(17-03-2012 12:30pm)Donny Dog Wrote:
I need some help/advice, please!
I have been uploading CDs on to the hard drive. However, this takes about 50% of normal running time, and has failed on more than one occasion, such that to successfully download two one-hour CDs has taken over 90 minutes (with the car engine having to run all this time)! Am I doing something wrong? I get 'Gracenote' messages on some but not others - does that suggest there is a problem with the type/age/licence of the CDs (they are all properly purchased proprietary brands, not downloads).
Apart from playing the CDs directly without uploading, what is the best way to get this music into a format I can use in the car (MP3, USB, etc.), and, in laymans' terms, how do I do it?
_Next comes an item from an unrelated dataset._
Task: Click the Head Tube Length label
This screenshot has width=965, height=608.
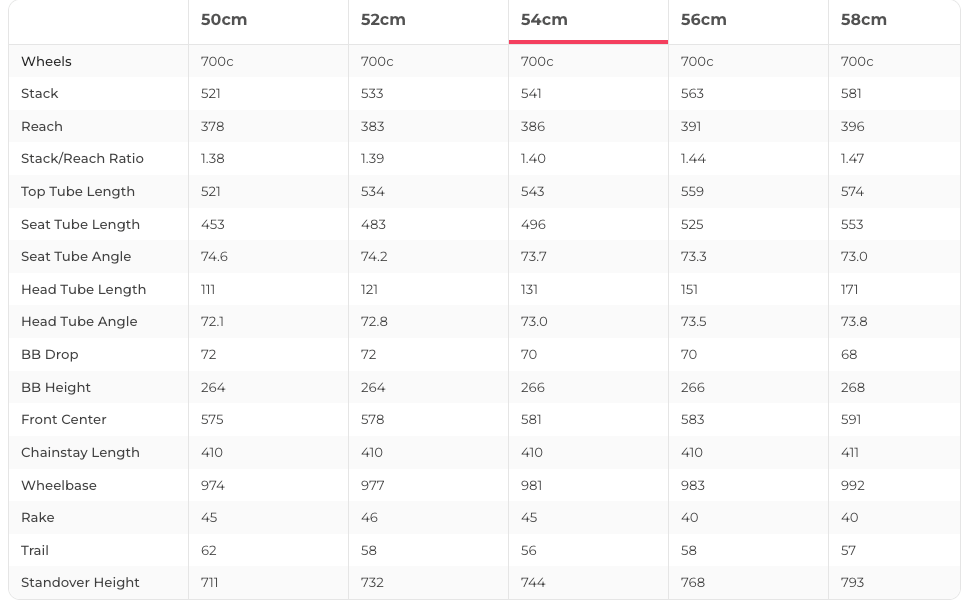Action: pyautogui.click(x=83, y=289)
Thanks!
The in-car hard disk stores just 10 CDs at original quality - so called 'lossless'. There have been numerous threads about the amount of time it takes to rip the CD's onto the internal storage/Gracenote etc so best have a search.
MP3
Wikipedia page on MP3 is a compressed music file format (i.e. not lossless), with a trade off between sound quality and data file size (the higher the bit-rate the bigger the file is). Perceived sound quality is a personal thing - I can tell the difference between a 128 and a 192 k/bit music file but bit rates above that appear to be the same (to me).
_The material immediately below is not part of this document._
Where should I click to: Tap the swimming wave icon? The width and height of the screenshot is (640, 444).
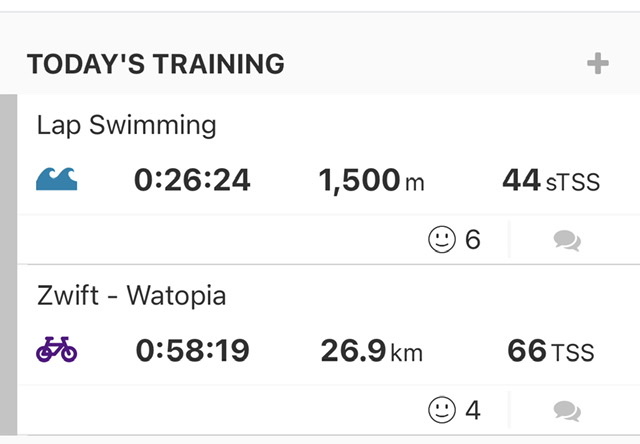56,179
So how do you turn CDs into MP3 files? If you have a Windows PC then the newer versions of Windows Media Player (right click the top of the player and select 'Show Menu Bar' and select Tools/Options and then you will see a RIP music tab with an adjustable slider to. set the bit rate. Yiu can configure it to automatically rip CDs and specify the file save location. It will access a web based library for track names etc. You then copy the resulting folders onto a USB stick and you are in business.
The RRE will also accept an Apple Ipod and their proprietary file format (iTunes will rip your CDs for you) - personally speaking I find the Apple device's indexing system really annoying so prefer MP3 on USB. Apple claim that their format is 'Lossless' to my ears it never sounds quite right - as I said above sound quality is a personal thing.
You can also rip DVDs into DIVx format using the DIVx tools and view those via USB too. Enjoy.